Unlike height and hair color, anxiety is a mind-body response, which means you have some control over whether you will develop anxiety. Even people with a strong genetic tendency to anxiety, or an anxiety-prone personality, can learn the skills and techniques to manage stress and minimize anxiety in their lives.
3. Trauma triggers
For people who have endured trauma in their lives, the “fight or flight” response may be ready to kick in whenever a trigger for that trauma arises. Instead of responding to stress with an appropriate reaction, past traumas can trigger a much deeper fear that – if left untreated – can develop into anxiety.
For example, an individual who grew up in a household where even minor mistakes were harshly punished may develop into a perfectionist adult who sets impossible standards for themselves. When they fall short of their self-imposed standards (ie. they miss out on a job promotion), this can trigger anxiety. The anxiety is not really due to the current situation, but rather a response to a deep-seated and unresolved trauma from the past.
4. Certain foods
While anxiety is typically considered a mental health issue, it is more accurately described as a mind-body phenomenon. Anxiety is triggered in the brain, which directs the body to adapt its physiology in response. However, it can sometimes work the other way too.
Changes in the body can cause physiological reactions, which then trigger the brain to enter the anxiety loop. That’s why anxiety is one of the common symptoms of hormonal changes in women, such as before the menstrual period or during perimenopause. It is also why certain foods can trigger anxiety.
The foods known to trigger anxiety are stimulants, such as coffee, other caffeinated beverages, and alcohol. Foods that are high in sugar, or high glycemic, meaning they cause a rapid rise in blood sugar, are also associated with anxiety. Sweetened beverages, like soda and cocktails, candies, popsicles, and other sugary foods and drinks can all contribute to anxiety. People who are prone to anxiety should avoid them when possible.
5. Physical health problems
A person suffering from health problems may find that anxiety is among the symptoms they are experiencing. This is usually due to the stress caused by the medical issue. For example, a person who is in chronic pain due to an illness may develop anxiety as a result.
A person who has migraines may develop anxiety around the fear of when their next episode will strike. People with physical health problems may have related issues, such as insomnia or side effects from medication. These can all be a trigger for anxiety or can be what makes anxiety worse.
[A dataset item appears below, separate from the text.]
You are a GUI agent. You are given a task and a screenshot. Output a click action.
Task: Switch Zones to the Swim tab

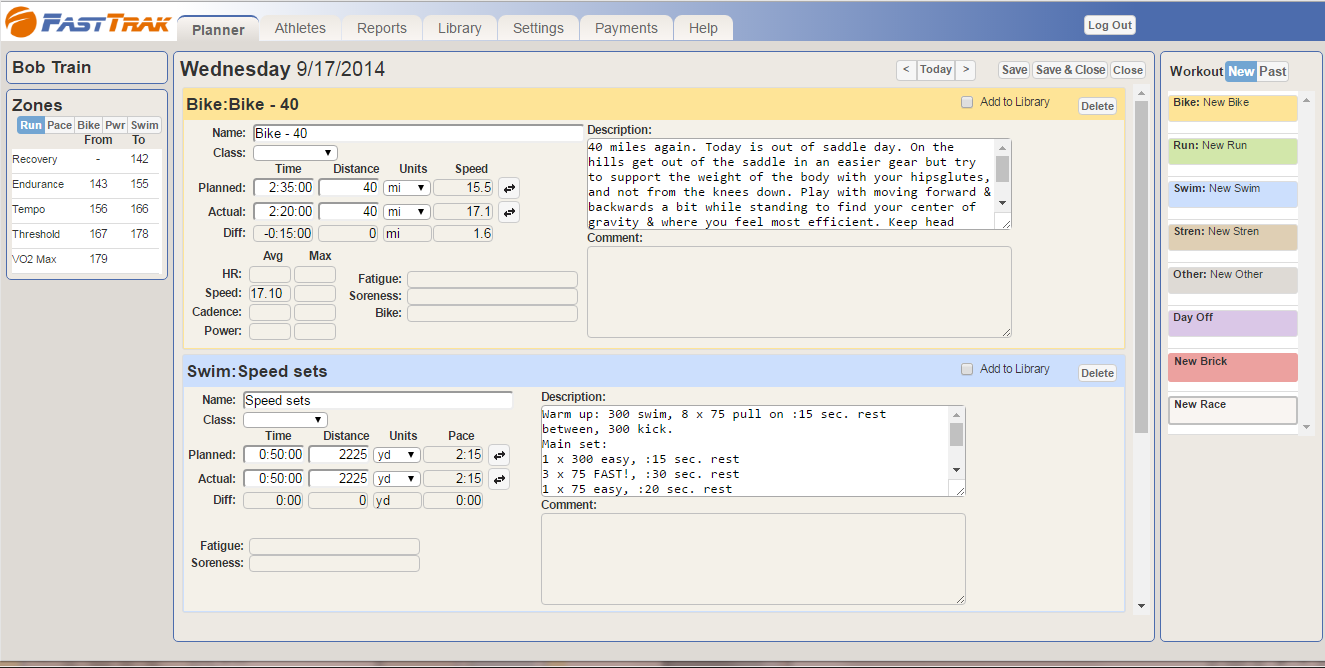click(145, 125)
When a person is anxious, they may experience a range of uncomfortable physical symptoms, such as dizziness, rapid heart rate, muscle tension, and sleep difficulties. People who are having medical issues sometimes find it difficult to determine whether a symptom is due to their condition or their anxiety. This can be a source of extra stress and trigger or worsen anxiety.
Why do I feel anxious all the time?
If you are asking this question, then it is time to start figuring out what is causing your anxiety. The list of anxiety triggers above covers the main reasons why people get anxiety attacks.
There is no formula, and the causes of anxiety are different for everyone. Only by delving into your inner world and lifestyle can you discover what triggers your anxiety so you can begin to deal with it and get on the path to a calmer, less-triggered life.